26 May 2011

Book 20: That Was Then, This Is Now

That Was Then, This Is Now


S.E. Hinton

1971 Viking Press


See? they all look like hippies.

But, that's appropriate. Unlike my cover for The Outsiders.    

That Was Then, This Is Now, should, in my opinion, replace The Outsiders as the standard fare for S.E. Hinton Required Reading.... or at least go together with it. It's a much more moving and honest story, with a much more realistic application to the readers. Of course there are some far-out notions that wouldn't likely apply to the reader, especially the reader this novel is marketed for (Young Adult), but that's what makes a novel a novel.

"If I had had a date that night, I woulda been somewhere else. But Bryon, yothat ain't the way things went. You can't walk through your whole life saying, "If." You can't keep trying to figure out why things happen, man. That's what old people do.  That's when you can't get away with things anym more. You gotta tjust take things as they come, and quit trying to reason them out. Bryon, you never used to wonder about things. Man, I  been gettin' worried about you. You start wonderin' why, and you get old."
Basically, the protagonist goes from having everything to losing everything in what is much, much more of a coming-of-age story than The Outsiders ever thought it could be.  

If I had never read any of Hinton's other works, and was only going to judge this one on its own merits, I would have to say the same thing, but the characters in each of these novels exist in the same world, separated only by a few years.

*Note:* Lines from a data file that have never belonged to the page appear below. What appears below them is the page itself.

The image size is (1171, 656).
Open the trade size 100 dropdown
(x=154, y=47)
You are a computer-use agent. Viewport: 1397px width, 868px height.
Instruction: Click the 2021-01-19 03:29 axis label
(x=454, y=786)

Ponyboy makes a prominent appearance, and the rest of his family is mentioned, so it's not like Hinton wasn't trying to create a franchise. 

I think That Was Then   is a little shorter than Outsiders, but I would argue, and I think for good reason, that it's more to-the-point and moving. It's too close to reality to not be.  Maybe Hinton's inexperience is what made her such an effective writer-- she told it like it was with disregard for the nonsense expected of fiction writers and just told the damn story. 

Sometimes a cigar is just a cigar, and sometimes a story is just a story. 




I think Hinton got that, and just happens to be an excellent storyteller at the same time.


I still don't understand why this is labeled as youth fiction or fiction for young adults. Drop an f-bomb in there and all of a sudden it's what all of the hipsters are talking about.  

Either way, it's worth your time on the bus.

1 comment:

  1. Apparently lots of kids are having to write book reports for this one. Lots of pageviews all of a sudden out of nowhere.